Portion of a data file:
=====

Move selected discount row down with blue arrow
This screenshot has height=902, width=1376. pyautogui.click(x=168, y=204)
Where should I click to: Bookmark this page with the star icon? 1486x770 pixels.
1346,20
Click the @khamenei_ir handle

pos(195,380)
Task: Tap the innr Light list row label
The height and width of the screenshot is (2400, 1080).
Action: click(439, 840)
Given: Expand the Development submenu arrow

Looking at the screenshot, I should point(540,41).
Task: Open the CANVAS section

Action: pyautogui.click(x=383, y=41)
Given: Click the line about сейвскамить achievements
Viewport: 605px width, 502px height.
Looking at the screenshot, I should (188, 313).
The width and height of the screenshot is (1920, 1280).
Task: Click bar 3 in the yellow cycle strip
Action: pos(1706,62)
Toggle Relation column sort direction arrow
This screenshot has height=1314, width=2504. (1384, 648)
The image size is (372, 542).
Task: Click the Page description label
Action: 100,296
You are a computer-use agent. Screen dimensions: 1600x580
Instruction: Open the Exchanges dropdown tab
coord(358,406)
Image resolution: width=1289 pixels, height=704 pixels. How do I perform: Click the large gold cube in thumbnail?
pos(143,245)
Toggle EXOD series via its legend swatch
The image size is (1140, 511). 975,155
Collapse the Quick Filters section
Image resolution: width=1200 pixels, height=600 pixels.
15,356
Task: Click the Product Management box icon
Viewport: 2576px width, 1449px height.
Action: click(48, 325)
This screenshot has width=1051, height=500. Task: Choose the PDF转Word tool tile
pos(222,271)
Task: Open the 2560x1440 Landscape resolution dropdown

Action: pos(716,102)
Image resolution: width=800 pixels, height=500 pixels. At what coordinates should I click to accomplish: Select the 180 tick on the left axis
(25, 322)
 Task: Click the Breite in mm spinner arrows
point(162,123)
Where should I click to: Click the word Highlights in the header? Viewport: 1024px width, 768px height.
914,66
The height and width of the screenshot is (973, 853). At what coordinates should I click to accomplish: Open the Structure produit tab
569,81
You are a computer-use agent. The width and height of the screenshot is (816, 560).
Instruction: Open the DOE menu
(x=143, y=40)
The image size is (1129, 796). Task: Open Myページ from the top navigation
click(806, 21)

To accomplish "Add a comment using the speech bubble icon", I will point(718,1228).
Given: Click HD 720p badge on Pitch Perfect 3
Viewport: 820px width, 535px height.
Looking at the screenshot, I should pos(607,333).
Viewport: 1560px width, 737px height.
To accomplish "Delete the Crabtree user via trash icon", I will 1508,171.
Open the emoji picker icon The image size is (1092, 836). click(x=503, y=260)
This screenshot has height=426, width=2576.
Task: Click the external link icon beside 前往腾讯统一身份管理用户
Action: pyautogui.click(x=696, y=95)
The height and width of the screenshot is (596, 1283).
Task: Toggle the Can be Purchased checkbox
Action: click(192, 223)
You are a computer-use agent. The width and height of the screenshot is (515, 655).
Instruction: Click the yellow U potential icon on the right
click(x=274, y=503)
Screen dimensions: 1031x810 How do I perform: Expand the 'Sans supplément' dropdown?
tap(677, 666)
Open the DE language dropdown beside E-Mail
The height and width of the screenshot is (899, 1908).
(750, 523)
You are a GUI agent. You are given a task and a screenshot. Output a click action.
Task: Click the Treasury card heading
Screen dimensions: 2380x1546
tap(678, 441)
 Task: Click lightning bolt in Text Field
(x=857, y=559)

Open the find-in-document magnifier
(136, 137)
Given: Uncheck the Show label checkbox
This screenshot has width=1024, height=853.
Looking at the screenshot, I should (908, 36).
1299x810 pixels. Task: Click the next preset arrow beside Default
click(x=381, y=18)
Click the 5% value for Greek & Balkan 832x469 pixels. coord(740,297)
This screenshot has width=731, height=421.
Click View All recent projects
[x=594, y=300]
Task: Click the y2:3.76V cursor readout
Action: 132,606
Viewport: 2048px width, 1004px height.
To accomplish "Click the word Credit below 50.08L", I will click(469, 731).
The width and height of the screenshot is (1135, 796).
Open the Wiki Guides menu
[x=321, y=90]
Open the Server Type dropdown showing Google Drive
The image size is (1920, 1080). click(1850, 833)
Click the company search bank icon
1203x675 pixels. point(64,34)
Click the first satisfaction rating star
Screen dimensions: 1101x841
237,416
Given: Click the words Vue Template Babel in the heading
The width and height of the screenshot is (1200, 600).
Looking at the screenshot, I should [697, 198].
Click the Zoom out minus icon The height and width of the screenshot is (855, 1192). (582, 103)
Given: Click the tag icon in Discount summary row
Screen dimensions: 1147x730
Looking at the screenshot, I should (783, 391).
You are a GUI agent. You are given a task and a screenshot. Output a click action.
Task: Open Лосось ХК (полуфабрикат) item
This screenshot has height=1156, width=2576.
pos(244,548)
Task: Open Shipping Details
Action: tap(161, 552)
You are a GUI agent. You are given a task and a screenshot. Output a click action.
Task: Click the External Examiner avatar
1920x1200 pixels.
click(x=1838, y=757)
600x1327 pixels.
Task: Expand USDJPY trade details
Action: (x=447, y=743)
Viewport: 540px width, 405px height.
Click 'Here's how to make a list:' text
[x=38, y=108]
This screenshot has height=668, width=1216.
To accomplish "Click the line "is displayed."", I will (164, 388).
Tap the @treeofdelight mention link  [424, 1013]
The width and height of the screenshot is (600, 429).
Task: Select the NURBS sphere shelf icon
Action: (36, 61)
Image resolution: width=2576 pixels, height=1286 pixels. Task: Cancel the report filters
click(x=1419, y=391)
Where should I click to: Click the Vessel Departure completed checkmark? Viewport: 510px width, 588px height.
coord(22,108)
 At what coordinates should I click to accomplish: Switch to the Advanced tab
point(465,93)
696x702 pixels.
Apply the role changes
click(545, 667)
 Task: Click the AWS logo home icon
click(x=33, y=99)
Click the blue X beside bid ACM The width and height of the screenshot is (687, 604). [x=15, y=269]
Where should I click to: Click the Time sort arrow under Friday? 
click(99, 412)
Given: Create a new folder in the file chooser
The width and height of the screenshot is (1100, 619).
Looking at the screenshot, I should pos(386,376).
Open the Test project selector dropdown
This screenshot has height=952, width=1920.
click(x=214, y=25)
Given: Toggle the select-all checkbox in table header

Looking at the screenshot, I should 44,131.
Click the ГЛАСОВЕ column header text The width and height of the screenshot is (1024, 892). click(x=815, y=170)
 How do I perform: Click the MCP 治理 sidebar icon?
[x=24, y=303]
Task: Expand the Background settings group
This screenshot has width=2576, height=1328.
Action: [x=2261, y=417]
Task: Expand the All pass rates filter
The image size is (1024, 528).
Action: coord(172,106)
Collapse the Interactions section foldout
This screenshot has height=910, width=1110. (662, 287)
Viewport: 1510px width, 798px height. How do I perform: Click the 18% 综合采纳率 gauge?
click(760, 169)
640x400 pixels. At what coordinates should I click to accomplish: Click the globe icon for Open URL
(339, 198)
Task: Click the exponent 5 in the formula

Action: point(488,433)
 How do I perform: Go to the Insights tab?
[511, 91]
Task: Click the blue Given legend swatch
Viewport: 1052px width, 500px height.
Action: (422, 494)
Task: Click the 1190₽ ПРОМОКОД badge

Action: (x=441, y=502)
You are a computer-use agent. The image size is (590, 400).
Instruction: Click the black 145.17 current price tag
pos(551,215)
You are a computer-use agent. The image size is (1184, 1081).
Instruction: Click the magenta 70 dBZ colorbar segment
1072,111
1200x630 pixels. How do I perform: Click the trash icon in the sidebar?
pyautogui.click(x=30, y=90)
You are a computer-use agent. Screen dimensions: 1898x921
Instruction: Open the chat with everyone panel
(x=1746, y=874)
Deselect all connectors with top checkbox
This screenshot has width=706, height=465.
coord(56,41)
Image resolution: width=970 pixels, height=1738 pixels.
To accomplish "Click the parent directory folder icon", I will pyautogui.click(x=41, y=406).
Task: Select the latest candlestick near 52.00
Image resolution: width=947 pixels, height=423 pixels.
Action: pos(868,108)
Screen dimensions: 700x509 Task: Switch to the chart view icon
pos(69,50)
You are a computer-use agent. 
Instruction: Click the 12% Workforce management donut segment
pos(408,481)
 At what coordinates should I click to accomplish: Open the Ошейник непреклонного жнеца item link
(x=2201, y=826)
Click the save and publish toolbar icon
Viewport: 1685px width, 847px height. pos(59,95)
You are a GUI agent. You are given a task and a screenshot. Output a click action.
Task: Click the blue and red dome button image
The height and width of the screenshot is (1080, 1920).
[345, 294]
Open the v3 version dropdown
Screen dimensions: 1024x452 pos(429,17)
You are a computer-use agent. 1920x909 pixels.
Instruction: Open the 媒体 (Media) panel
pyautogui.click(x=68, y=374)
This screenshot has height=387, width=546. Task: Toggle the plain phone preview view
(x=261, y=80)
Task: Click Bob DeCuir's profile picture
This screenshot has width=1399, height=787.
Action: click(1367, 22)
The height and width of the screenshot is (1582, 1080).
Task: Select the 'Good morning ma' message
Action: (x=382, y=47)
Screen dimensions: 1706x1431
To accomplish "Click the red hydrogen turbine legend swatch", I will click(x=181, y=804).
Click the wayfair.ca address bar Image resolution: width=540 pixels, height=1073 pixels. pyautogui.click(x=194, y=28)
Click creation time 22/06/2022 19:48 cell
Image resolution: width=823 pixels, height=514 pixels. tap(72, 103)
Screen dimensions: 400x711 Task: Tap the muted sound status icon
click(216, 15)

=====

What this task involves:
Rewrite the records as a Markdown table with columns titled n and Line, starting with the line that contains "This screenshot has height=387, width=546." and going on through the line that contains "Action: (x=382, y=47)", leaving out any blank lines. Put each line's row number under n and the line itself under Line.

Correct response:
| n | Line |
|---|---|
| 1 | This screenshot has height=387, width=546. Task: Toggle the plain phone preview view |
| 2 | (x=261, y=80) |
| 3 | Task: Click Bob DeCuir's profile picture |
| 4 | This screenshot has width=1399, height=787. |
| 5 | Action: click(1367, 22) |
| 6 | The height and width of the screenshot is (1582, 1080). |
| 7 | Task: Select the 'Good morning ma' message |
| 8 | Action: (x=382, y=47) |